PROBLEM DETAILS |
Starting from the line in which "You are a GUI" appears, set down each line exactly through the end of the listing, and nothing else. Leave out pictures.

[[ INPUT MATERIAL open ]]

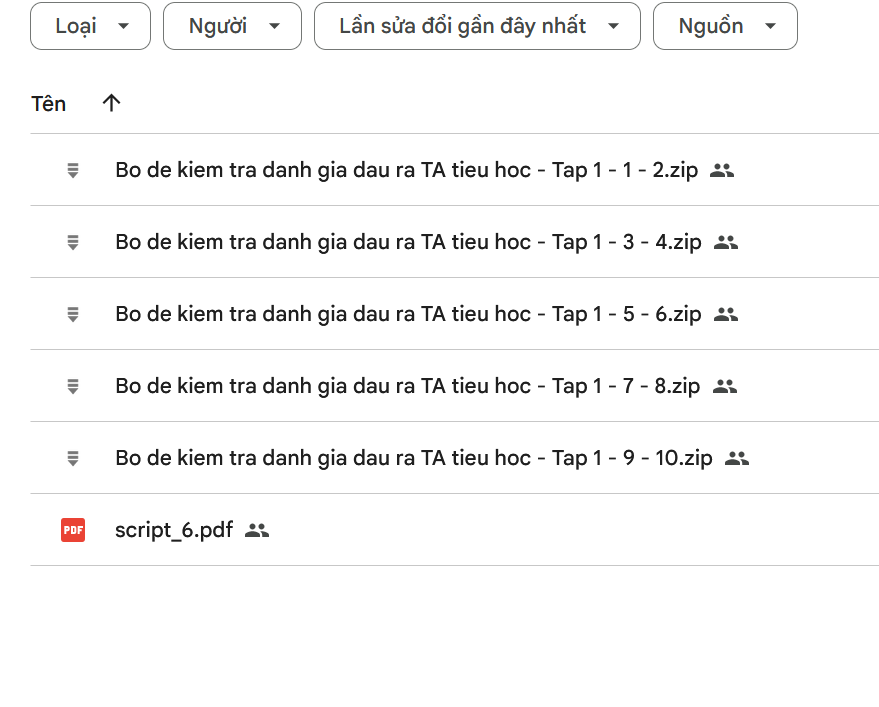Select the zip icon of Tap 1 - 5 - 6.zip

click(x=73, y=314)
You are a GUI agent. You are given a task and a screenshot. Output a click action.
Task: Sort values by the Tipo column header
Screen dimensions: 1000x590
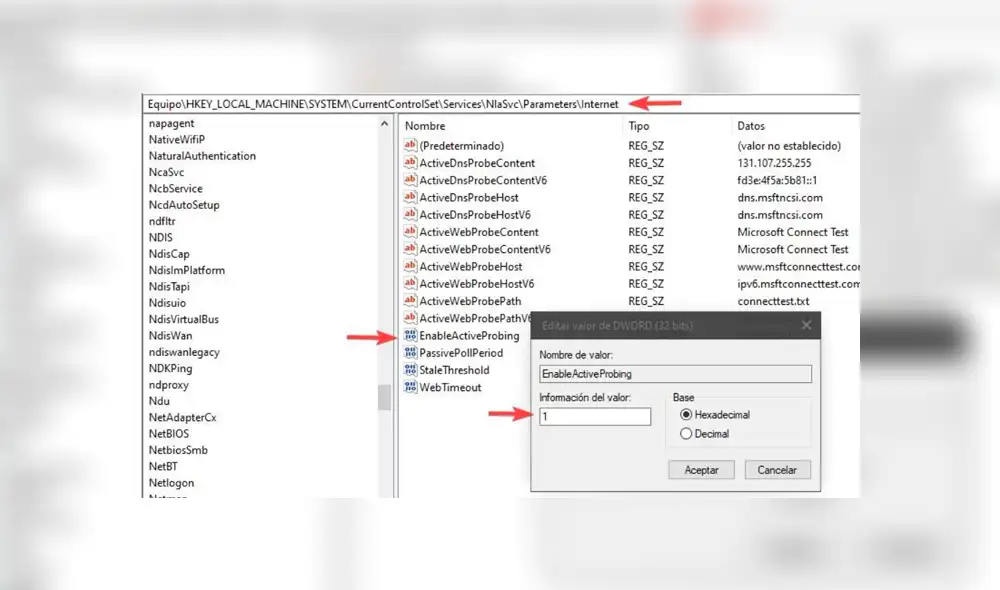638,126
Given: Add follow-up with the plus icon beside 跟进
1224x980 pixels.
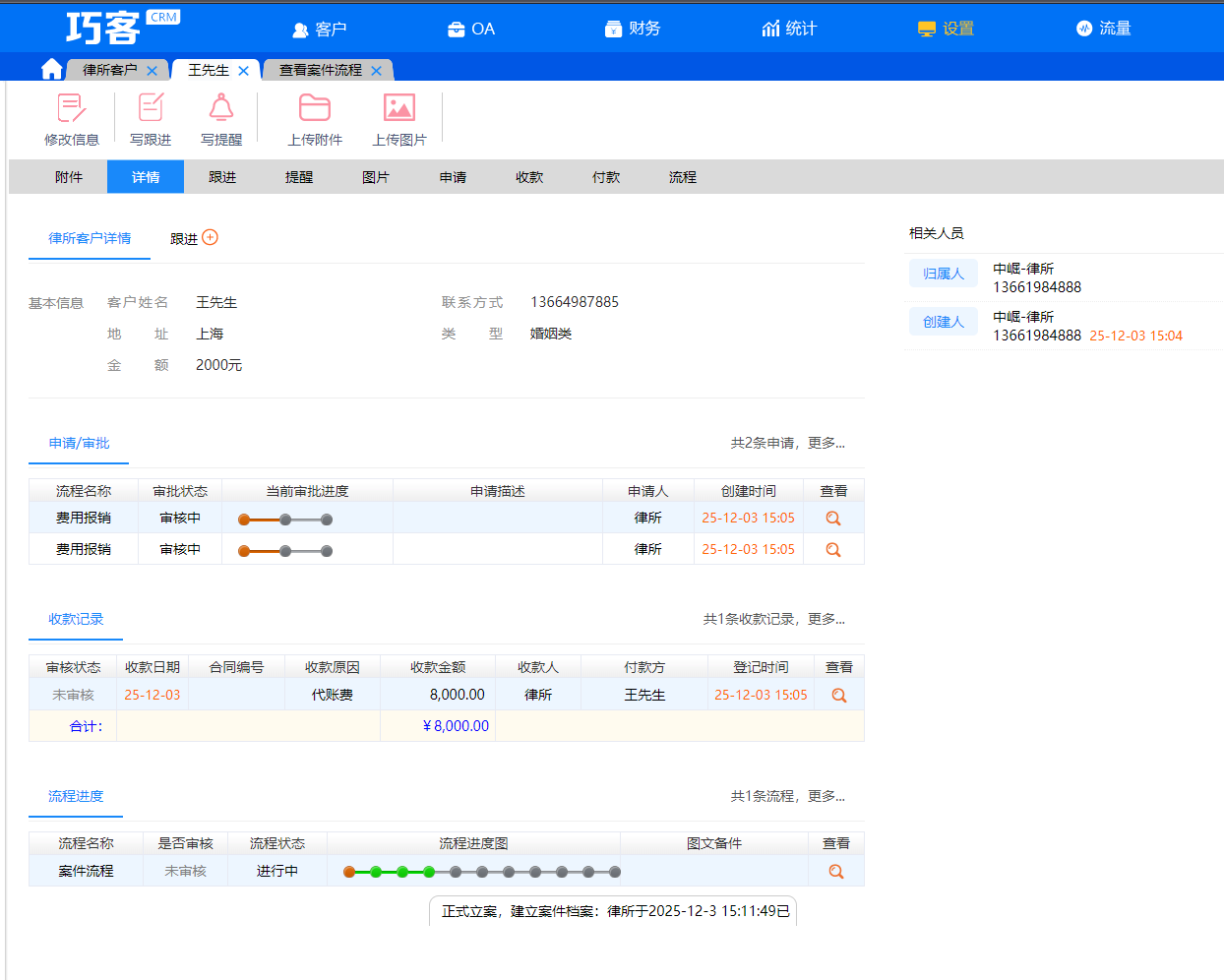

[[ INPUT MATERIAL closed ]]

SOLUTION TO THIS TASK |
You are a GUI agent. You are given a task and a screenshot. Output a click action.
Task: Sort values by the Tipo column header
Screen dimensions: 1000x590
638,126
Given: Add follow-up with the plus icon beside 跟进
1224x980 pixels.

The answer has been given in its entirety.